Apposizione di una firma ad una interrogazione.

      L'interrogazione a risposta in Commissione Rossomando e altri n.  5-04374, pubblicata nell'allegato B ai resoconti della seduta del 5 gennaio 2015, deve intendersi sottoscritta anche dal deputato Mattiello.

Pubblicazione di un testo riformulato.

      Si pubblica il testo riformulato dell'interrogazione a risposta scritta Tofalo n.  4-07200, già pubblicata nell'allegato B ai resoconti della seduta n.  347 del 10 dicembre 2014.

      TOFALO. — Al Presidente del Consiglio dei ministri, al Ministro per gli affari regionali e le autonomie. — Per sapere – premesso che:
          nel settore turistico balneare sono impegnate oltre 30.000 piccole e medie imprese che costituiscono un asse portante dell'apparato produttivo italiano e un settore strategico per il turismo;
          dal 2008, la Commissione europea ha avviato una procedura d'infrazione, la procedura n.  2008/4908 – per il mancato rispetto della direttiva Bolkestein, direttiva 2006/123/CE – nei confronti dell'Italia, a causa delle criticità sollevate in relazione al meccanismo del rinnovo automatico delle stesse concessioni e alla preferenza accordata al concessionario uscente;
          la direttiva «Bolkestein» prevede la messa in asta delle concessioni balneari già gestite e avviate dalle piccole e medie imprese le quali non potrebbero reggere offerte dalle multinazionali operanti nel settore finanziario;
          ad oggi, con il recepimento di tale direttiva, l'attuale stato dei fatti non riesce da un lato a risolvere e tutelare la situazione di chi ha già investito nel settore turistico balneare, e dall'altro evitare altre sanzioni per la mancata effettiva attuazione della direttiva «2006/123/CE»  –:
          se il Governo non intenda assumere improcrastinabilmente iniziative per il riordino del settore, coordinato e realizzato con tavoli di lavoro insieme a tutti gli interessati;
          se e come il Governo intenda tutelare gli interessi delle piccole e medie imprese almeno per l'aspetto riguardante il rientro dei costi;
          se il Governo intenda assumere iniziative normative affinché per la ristrutturazione delle strutture siano adottati criteri di autosufficienza energetica ed eco-compatibilità;
          se il Governo intenda assumere iniziative normative perché siano date in concessione delle aree marittime degradate tipo ex discariche, insediamenti militari, ex aree ferroviarie, da bonificare, e simili, per il recupero con risanamento e riconversione;
          se i Ministri intendano adottare il sistema delle evidenze pubbliche esclusivamente per le aree momentaneamente libere non destinate alla libera balneazione, dando quindi possibilità di richiedere in concessione, a scopo di bonifica e valorizzazione, tutte quelle aree marittime degradate come ex discariche, insediamenti militari, ex aree ferroviarie e similari. (4-07200)

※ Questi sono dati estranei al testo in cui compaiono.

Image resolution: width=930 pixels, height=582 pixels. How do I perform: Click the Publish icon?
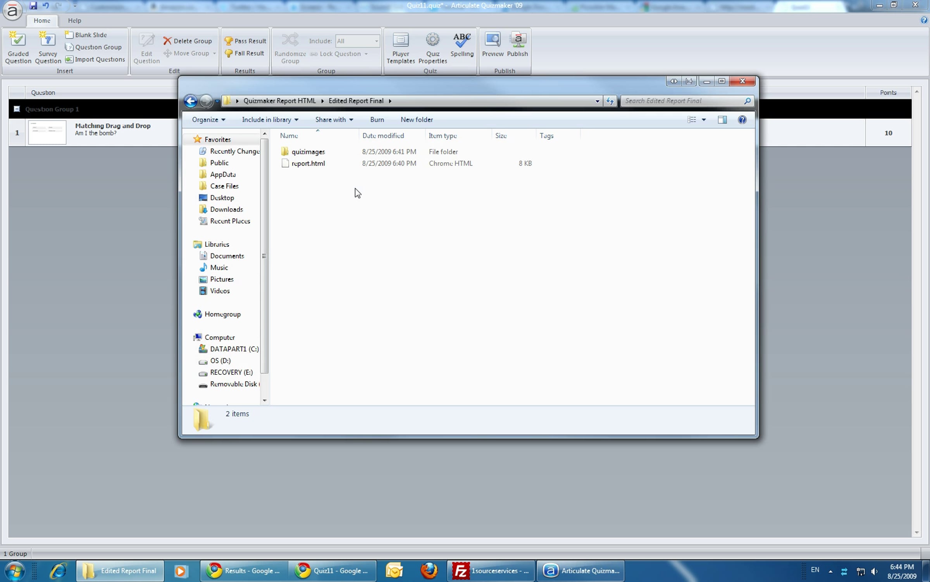(517, 40)
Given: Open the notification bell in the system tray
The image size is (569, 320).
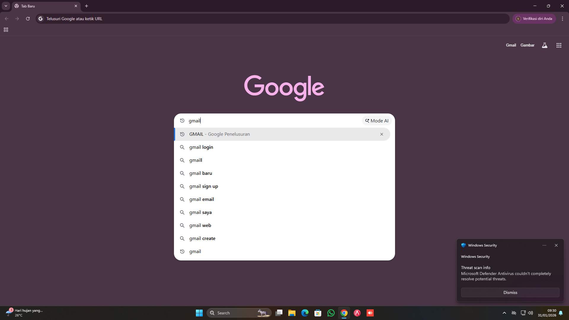Looking at the screenshot, I should [561, 313].
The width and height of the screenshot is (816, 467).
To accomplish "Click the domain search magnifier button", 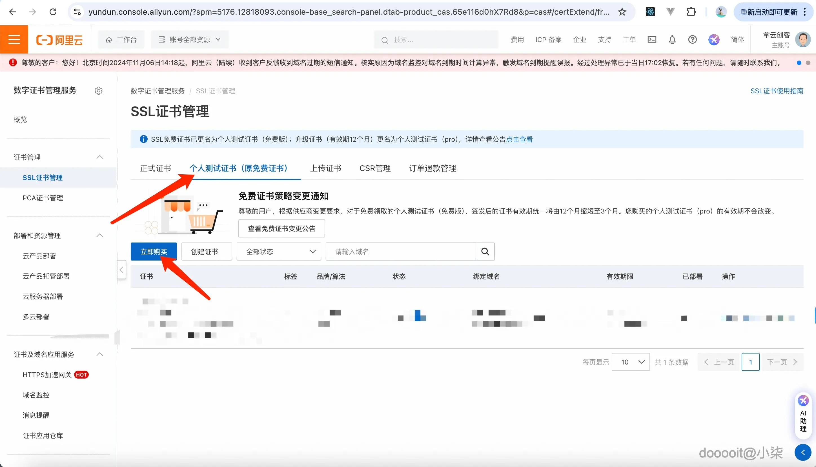I will pyautogui.click(x=485, y=251).
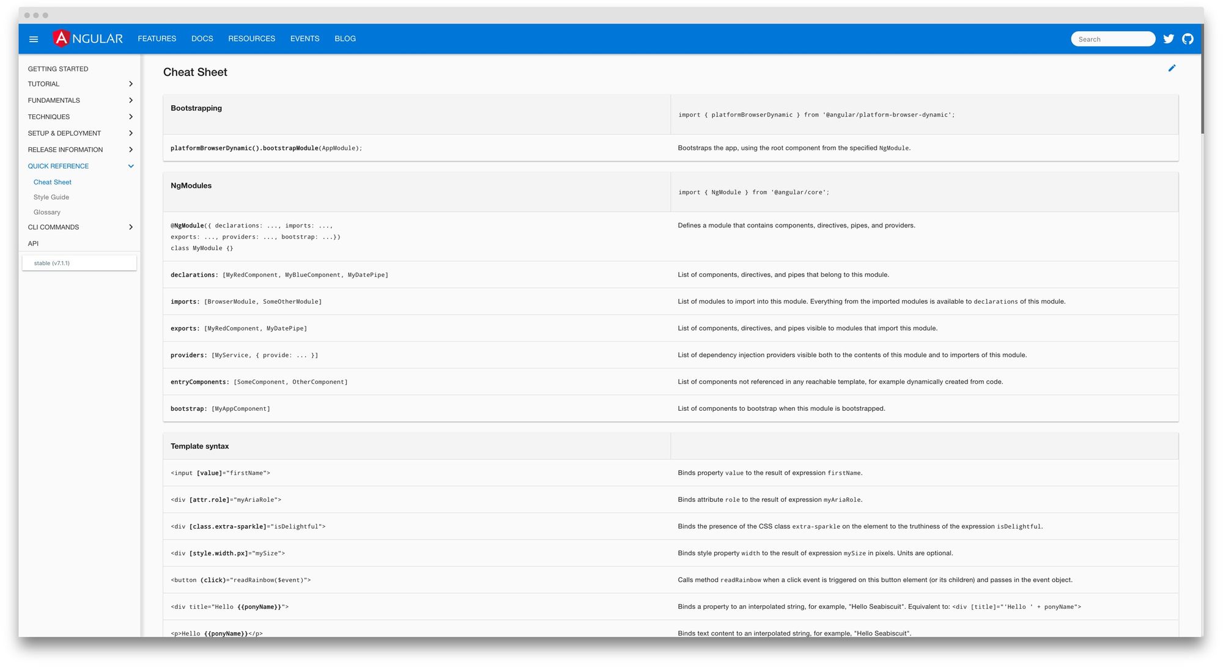The height and width of the screenshot is (670, 1223).
Task: Open the BLOG page from the navbar
Action: (345, 39)
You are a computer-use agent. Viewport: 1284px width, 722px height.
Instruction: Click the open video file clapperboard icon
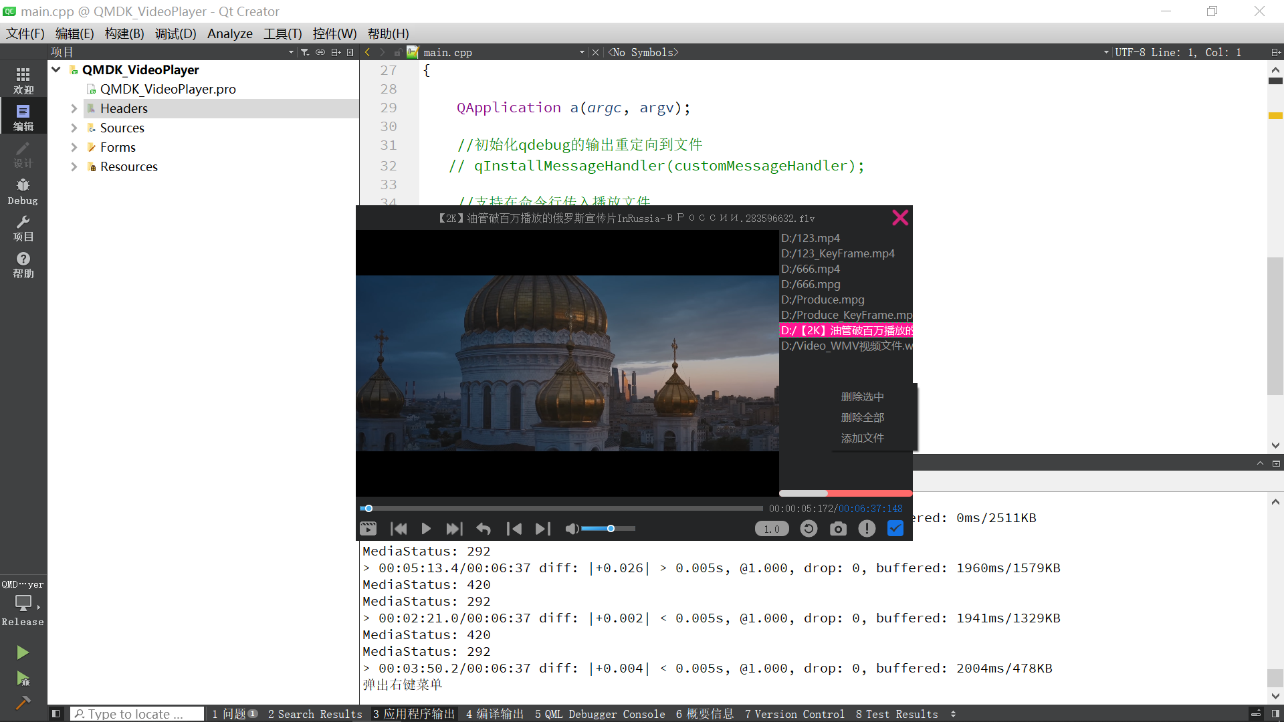point(368,529)
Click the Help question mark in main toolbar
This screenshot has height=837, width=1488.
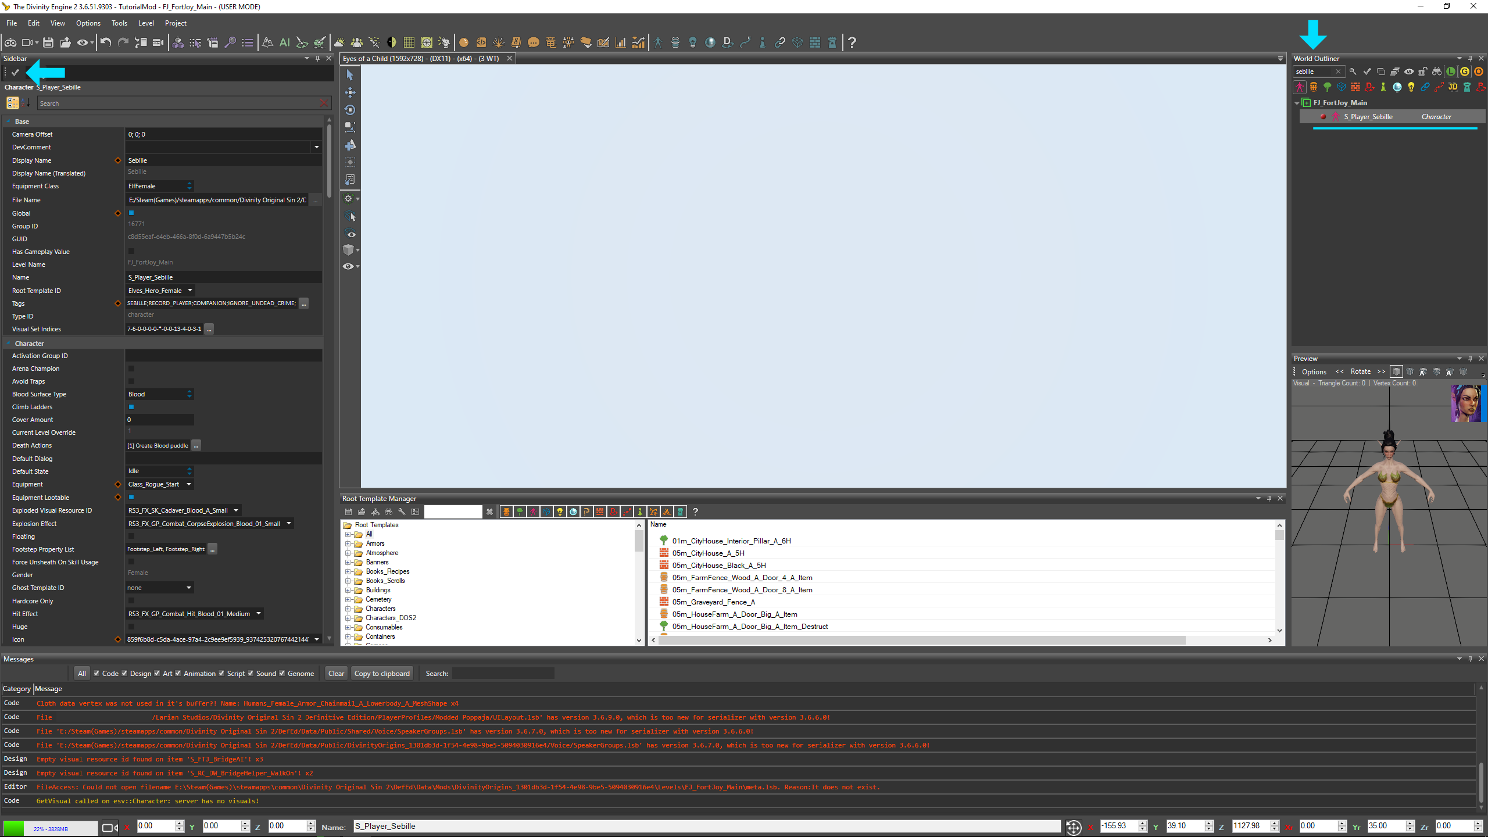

Ritiro di documenti del sindacato ispettivo.

      I seguenti documenti sono stati ritirati dai presentatori:
          interpellanza Zaccagnini n.  2-00626 del 10 luglio 2014;
          interrogazione a risposta orale Monchiero n.  3-01220 dell'11 dicembre 2014;
          interrogazione a risposta scritta Rondini n.  4-07260 dell'11 dicembre 2014;
          interrogazione a risposta in commissione Prataviera n.  5-04367 del 22 dicembre 2014.

ERRATA CORRIGE

      L'interrogazione a risposta in Commissione Rossomando e altri n.  5-04374 pubblicata nell'allegato B ai resoconti della seduta n.  357 del 5 gennaio 2015. Alla pagina 20149, seconda colonna, alla riga quinta deve leggersi: «ROSSOMANDO, AMODDIO, GIORGIS e» e non: «ROSSOMANDO, AMODDIO, SORIAL e», come stampato.